» Job
Gather each line of the items below that contains the string "should". Case counts.

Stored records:
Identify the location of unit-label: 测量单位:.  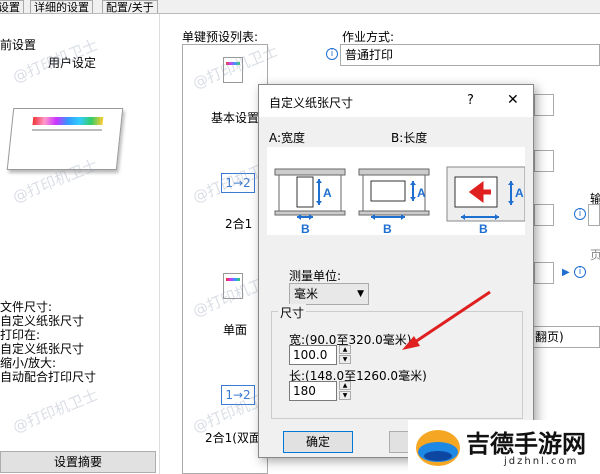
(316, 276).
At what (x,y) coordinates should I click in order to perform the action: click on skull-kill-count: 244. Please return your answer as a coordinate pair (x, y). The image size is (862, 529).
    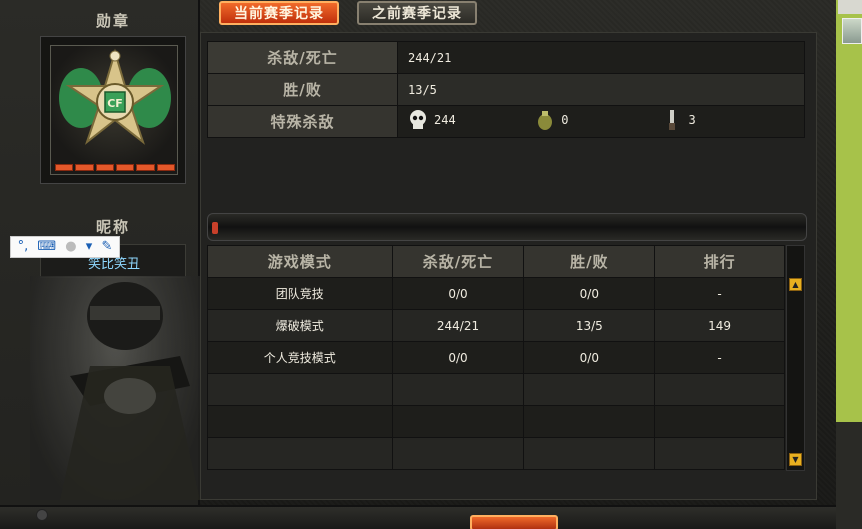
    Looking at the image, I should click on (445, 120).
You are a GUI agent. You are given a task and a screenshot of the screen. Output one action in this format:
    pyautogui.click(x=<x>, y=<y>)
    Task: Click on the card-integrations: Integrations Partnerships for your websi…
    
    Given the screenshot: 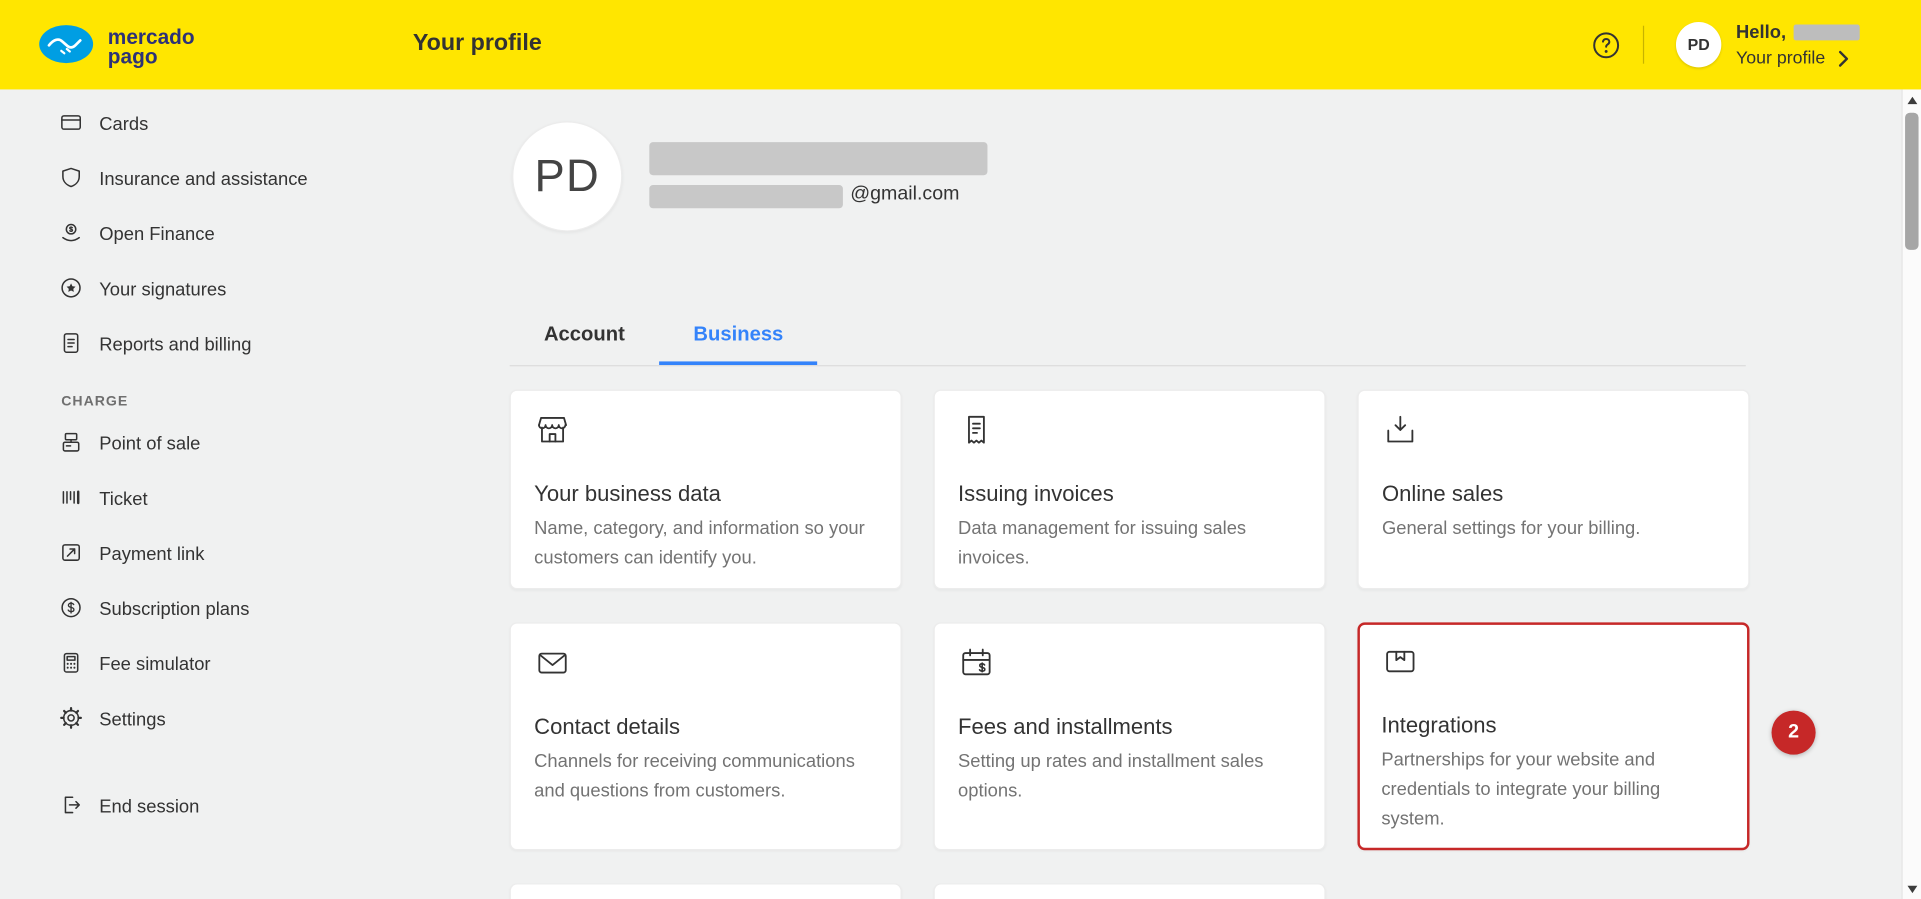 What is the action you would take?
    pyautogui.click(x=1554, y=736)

» Answer box
At what (x,y) coordinates should I click in order to perform the action: click on skull-kill-count: 244. Please return your answer as a coordinate pair (x, y). The image size is (862, 529).
    Looking at the image, I should click on (445, 120).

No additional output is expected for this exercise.